DATASET:
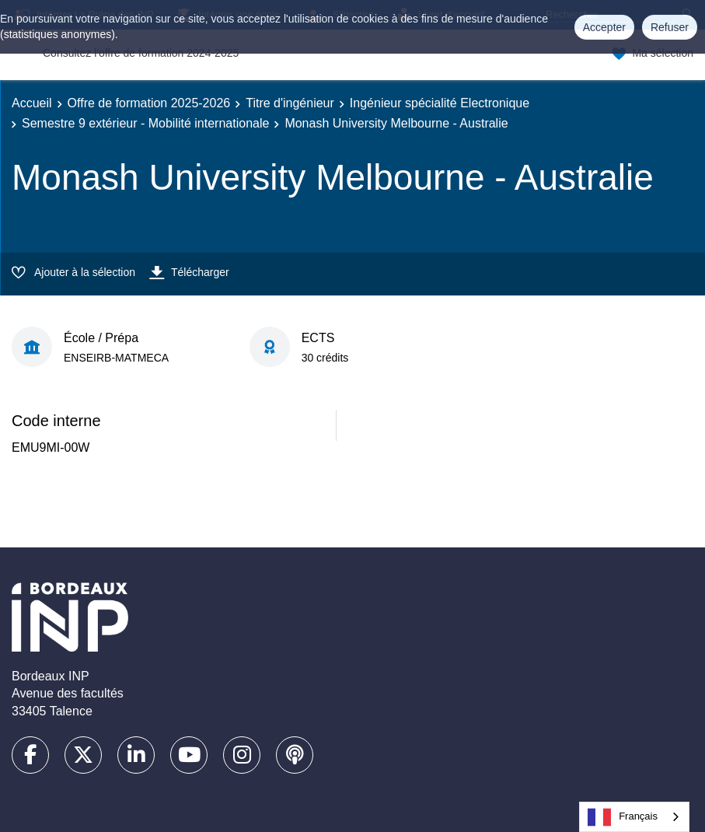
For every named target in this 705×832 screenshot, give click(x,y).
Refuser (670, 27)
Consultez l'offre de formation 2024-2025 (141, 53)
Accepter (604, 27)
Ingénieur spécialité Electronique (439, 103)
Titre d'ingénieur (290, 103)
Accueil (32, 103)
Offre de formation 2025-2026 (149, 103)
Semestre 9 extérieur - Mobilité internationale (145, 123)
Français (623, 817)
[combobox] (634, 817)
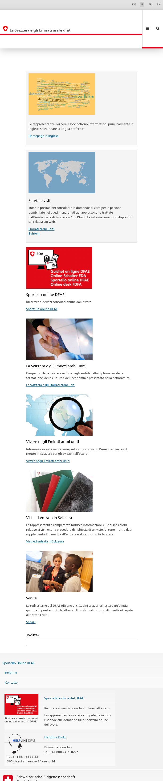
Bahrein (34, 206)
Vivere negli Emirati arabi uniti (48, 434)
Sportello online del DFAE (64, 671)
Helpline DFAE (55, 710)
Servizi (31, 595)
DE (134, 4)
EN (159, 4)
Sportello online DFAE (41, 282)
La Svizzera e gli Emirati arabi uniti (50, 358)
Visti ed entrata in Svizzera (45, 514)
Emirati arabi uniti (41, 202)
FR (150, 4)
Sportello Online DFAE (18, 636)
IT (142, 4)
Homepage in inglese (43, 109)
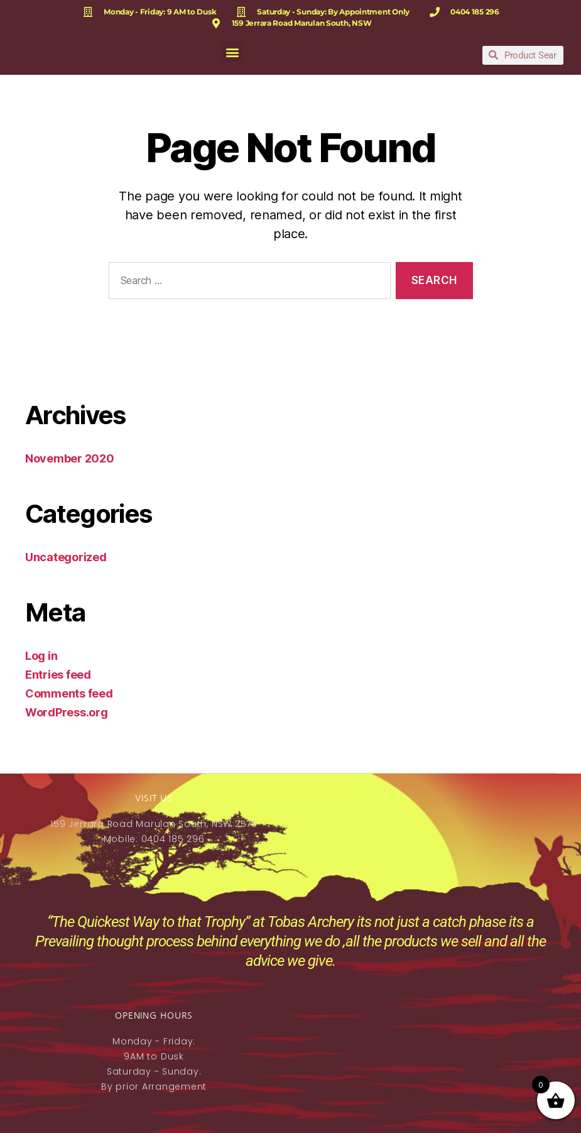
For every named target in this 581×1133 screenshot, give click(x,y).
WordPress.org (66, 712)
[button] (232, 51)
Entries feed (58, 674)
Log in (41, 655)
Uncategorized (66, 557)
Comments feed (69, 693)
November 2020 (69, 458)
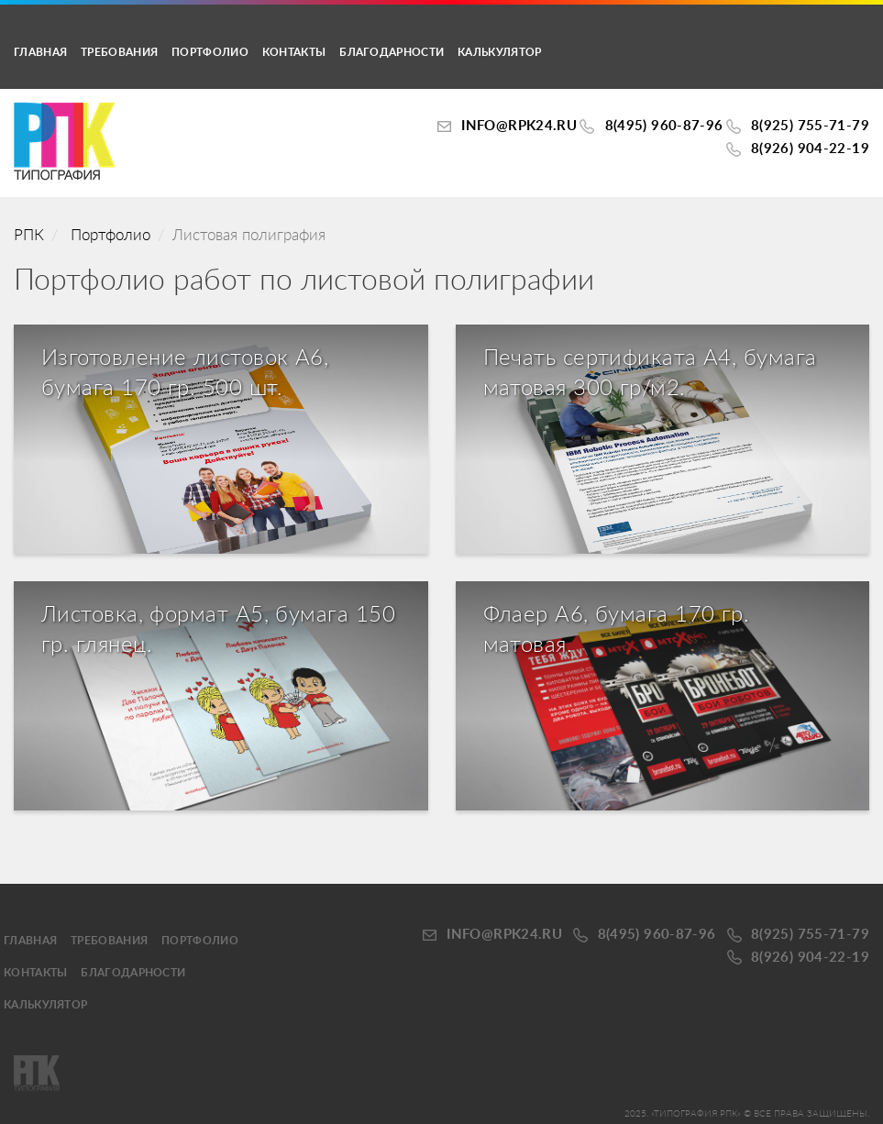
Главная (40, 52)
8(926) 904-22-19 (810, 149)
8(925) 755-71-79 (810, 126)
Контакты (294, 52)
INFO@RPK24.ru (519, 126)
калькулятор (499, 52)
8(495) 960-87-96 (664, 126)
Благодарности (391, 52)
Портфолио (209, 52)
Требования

DIRECTIONS FOR THIS TASK: List every row above that contains the word "uniti", copying each row in full.

SOLUTION FOR THIS PROBLEM:
Vivere negli Emirati arabi uniti (48, 434)
La Svizzera e gli Emirati arabi uniti (50, 358)
Emirati arabi uniti (41, 202)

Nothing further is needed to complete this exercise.